Mel-bourne, Mel-bourne.
It was a word that gaped in the middle, leaving something tender exposed.

 

Motherless, Henry Edward grew mean and morose, and was almost wholly inactive, but for the sport of pinching and biting his younger sister, and his habit of stabbing at mice and lizards with his antique swords. But Victoria, aviatrix, seer of vermilion dimensions, unfolded as a fantasist. Like a new-improved Voisin she flew about the house — her arms outstretched, her voice a ratchetty racket — and landed unladylike on couches of red velvet plush and
chaises
of preposterous and artificed elongation. She accompanied her own dramatics on the walnut organ and lit its curly candelabra when no one was looking. The house and everything in it furnished her own flighty imaginings. Secret rooms inside Victoria opened up like a screen — like their Japanese screen with its panels of pearl-shell herons, treading carefully, one knee raised, in a black lacquer lake — a screen she could fold away again if a stickybeak like Henry Edward, or a cry-baby like Nurse Tilly, or a bossy-boots like the housekeeper Mrs Bossy Boots Murphy, ever dared to ask. Victoria's
special place was in the curtain folds near the decapitated giraffe where she retreated to commune privately with invisible friends.

 

She was practising Surrealism. She was a child who knew that horizons swung and that the look of things converted, and understood that marvellous conjunctions reconfigure the ordinary as excitement.

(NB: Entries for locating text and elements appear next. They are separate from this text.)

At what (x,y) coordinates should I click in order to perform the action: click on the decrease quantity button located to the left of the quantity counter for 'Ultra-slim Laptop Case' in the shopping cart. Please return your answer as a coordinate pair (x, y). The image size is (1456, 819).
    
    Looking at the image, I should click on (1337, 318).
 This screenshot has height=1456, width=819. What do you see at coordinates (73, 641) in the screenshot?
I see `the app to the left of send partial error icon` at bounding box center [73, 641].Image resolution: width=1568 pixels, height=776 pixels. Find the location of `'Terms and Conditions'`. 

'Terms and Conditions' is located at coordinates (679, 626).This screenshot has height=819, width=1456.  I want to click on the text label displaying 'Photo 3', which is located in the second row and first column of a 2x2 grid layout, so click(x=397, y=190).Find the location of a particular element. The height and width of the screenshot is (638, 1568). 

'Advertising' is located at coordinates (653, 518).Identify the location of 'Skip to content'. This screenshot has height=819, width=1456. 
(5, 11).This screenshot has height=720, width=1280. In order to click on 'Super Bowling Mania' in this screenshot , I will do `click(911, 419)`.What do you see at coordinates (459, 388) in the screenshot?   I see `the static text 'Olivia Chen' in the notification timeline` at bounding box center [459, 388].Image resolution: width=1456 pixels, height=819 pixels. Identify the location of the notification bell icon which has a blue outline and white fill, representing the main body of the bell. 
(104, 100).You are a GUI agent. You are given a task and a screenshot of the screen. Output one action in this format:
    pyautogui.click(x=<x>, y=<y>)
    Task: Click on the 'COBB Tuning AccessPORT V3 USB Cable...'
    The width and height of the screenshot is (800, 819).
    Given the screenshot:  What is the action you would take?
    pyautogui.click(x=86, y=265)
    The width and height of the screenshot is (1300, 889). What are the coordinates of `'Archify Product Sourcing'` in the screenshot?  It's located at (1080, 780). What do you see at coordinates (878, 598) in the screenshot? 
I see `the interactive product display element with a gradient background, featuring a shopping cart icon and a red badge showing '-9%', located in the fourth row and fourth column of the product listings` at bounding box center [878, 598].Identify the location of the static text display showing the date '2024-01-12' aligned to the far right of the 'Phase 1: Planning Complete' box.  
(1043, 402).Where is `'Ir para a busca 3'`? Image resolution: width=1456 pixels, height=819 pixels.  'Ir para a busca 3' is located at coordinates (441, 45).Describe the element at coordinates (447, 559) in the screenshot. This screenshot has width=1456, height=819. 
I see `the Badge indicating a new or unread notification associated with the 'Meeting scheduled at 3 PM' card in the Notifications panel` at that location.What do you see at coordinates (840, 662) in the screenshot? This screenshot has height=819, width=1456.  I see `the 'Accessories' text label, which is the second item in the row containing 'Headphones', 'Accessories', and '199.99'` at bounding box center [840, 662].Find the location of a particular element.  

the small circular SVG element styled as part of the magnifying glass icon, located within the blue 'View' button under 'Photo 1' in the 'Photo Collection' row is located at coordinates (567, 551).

If there is a beginning to her artistry it is in these recapitulations: the windrush, the planeview, the exploration and expansion, all conjured with the cheeky mightiness possessed by a small girl.

 

When Victoria was five years old Nurse Tilly deserted her.

One year, Tilly said. Your father promised one year.

She had eyes perpetually strewn with filaments of blood. She was a ragged thin woman, two thousand miles dislocated. Her velvet carpet bag — large enough, Victoria thought, to hold a dead baby — was passed to her through the tight wood-framed window of the train. She wept-in-buckets, hysterically, and then she disappeared. She was carried away, holding her hat, in a south-west direction, so that she could catch a boat and travel back to the sound she left trailing behind her:
Mel-bourne, Mel-bourne.
Victoria watched the last glimpse of her hand, and the tear-stained handkerchief palely waving.

Tilly's leaving was like a memory of something else. Feelings scooped out. Some part of her was agape.
Victoria lay in bed, missing her, listening to the sound of ore crushers and air compressors rumbling in the night. Whatever unfolded now was filled with empty black light. She wondered what blindness was like. Or being buried alive. She thought about the Midas mine but found it unimaginable.